The show’s biggest legacy is of course Will Smith. He was a relatively successful rapper with a couple of hits under his belt, but this show introduced him to audiences all around the globe and primed him for an even more successful movie career. During the entire 90s Smith was riding high: starring in a hit TV-show, a couple of blockbuster movies and turning out hit-song after hit-song.
But there are some small aspects of the show that live on today. The Carlton dance has become a staple in pop-culture and is featured in games like Fortnite. But the show’s success influenced other shows like “The Jamie Foxx Show”.
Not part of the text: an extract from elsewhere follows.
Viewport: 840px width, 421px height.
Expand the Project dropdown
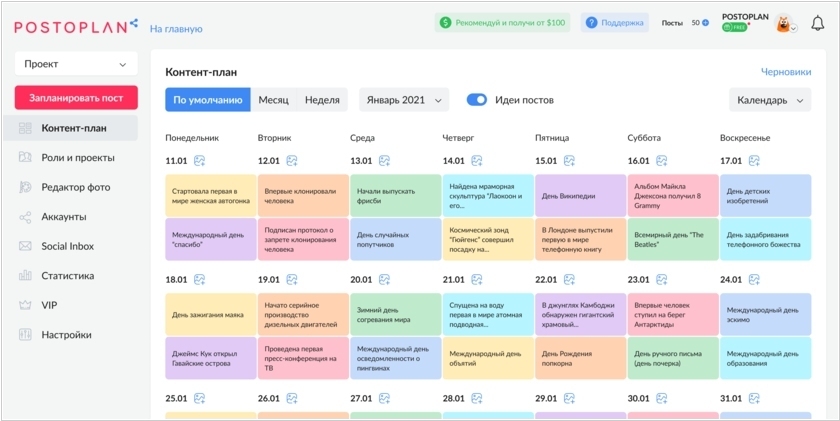tap(76, 64)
While the show will never be regarded as a thought-provoking show about the race-relations in the US, several moments from the show have been pointed out as still being relevant in today’s society. I already mentioned the driving-while-black episode, but another moment that rings painfully true comes from the season 2 episode “Cased up” in which Jazz appears in court with his hands up high as he has to put his hand on the bible held by an armed officer of the court:
“No way. Dude’s got a gun, next thing you know I got six warning shots in my back.”
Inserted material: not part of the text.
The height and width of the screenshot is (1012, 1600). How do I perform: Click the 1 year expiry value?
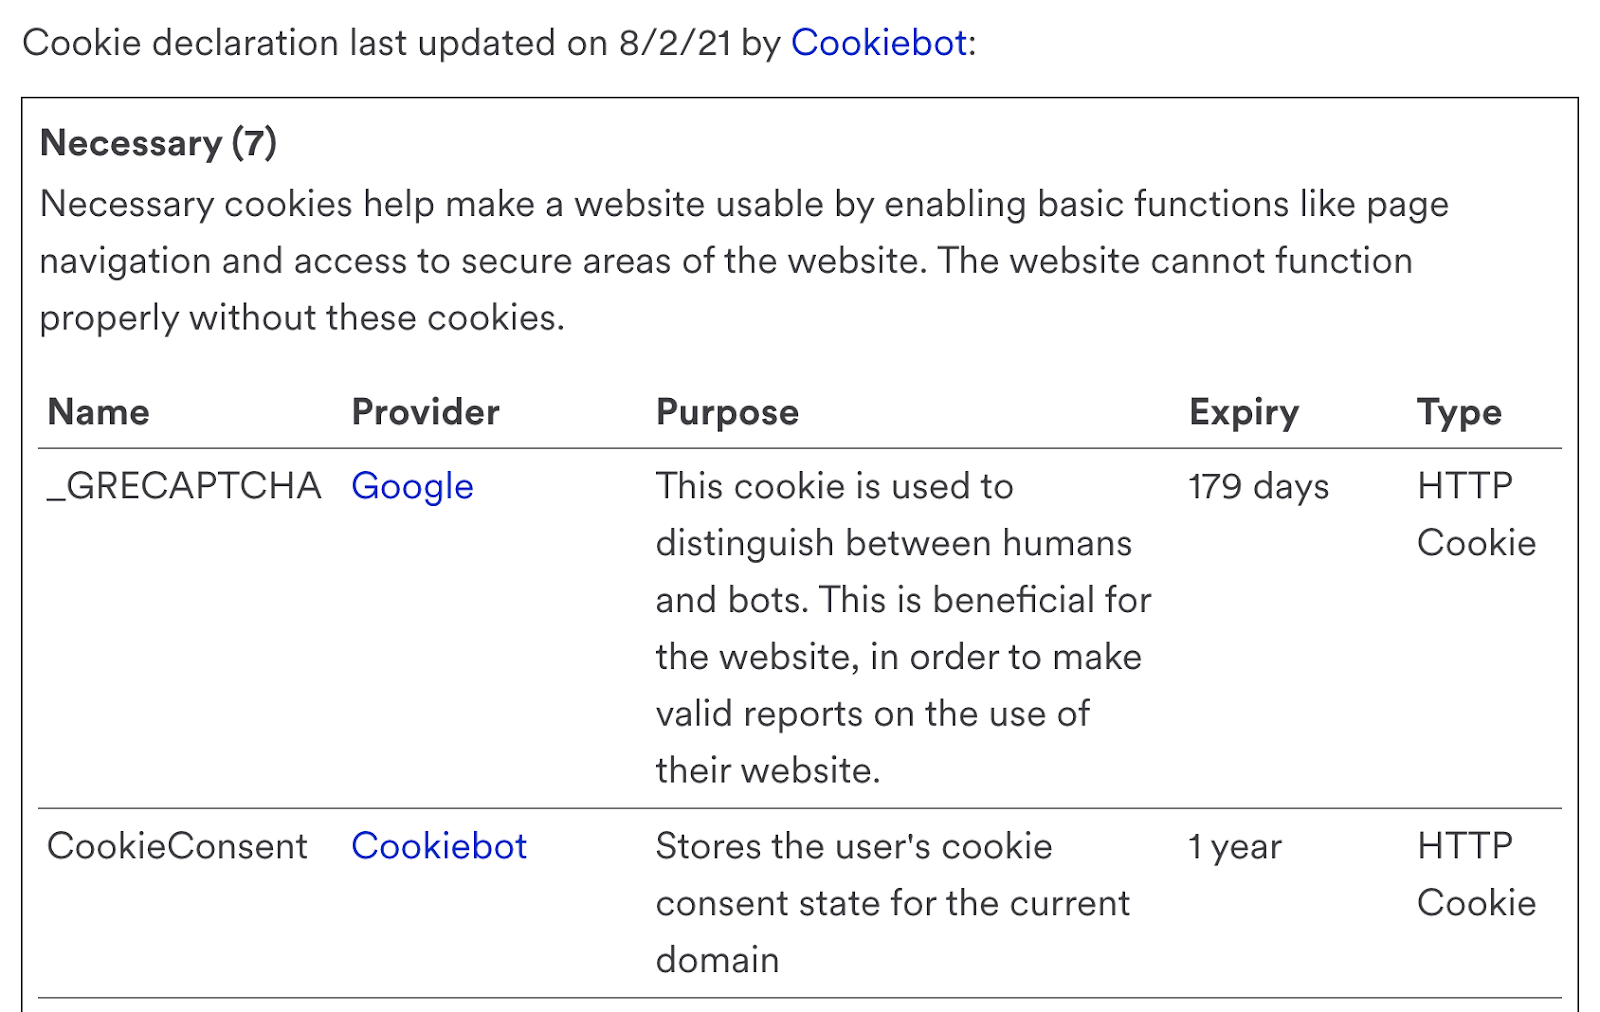pyautogui.click(x=1234, y=847)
While this was presented as a joke back in 1991 to the unknowing white suburban audience, these past ten years has given us enough cell-phone footage in which that joke is steeped so deep in reality, it’s not even a joke any more.
The show also holds up a mirror to black people when it comes to race-relations. When one of Will’s aunts is engaged to a white man, this comes as a shock to the whole family. It’s not a one way street when it comes to race relations.
The Fresh Prince of Bel-Air is probably one of the few sitcoms with such a big legacy. Will Smith only has to start rapping the line “In West Philadelphia…” and the audience of a talk show or concert will perform the entire rap for him. Clips from episodes revolving around race still pop up every now and then when yet another innocent black man has been hurt or killed by the police or the system. The Fresh Prince of Bel-Air is a show that has managed to become a staple of American pop-culture, much more than all those other 90s sitcoms like Blossom or Who’s the Boss?
Looking back The Fresh Prince of Bel-Air still holds up well in terms of humor and entertainment. But the show should be taken in small supplies because of the repeting elements. If you watch an episode once a day you’re good. Just like shows like Knight Rider and The A-Team it provides some simple escapism, but not much else. But if you’re my age, the Fresh Prince takes you back to the glorious 90s, and I’m always game for a trip down memory lane.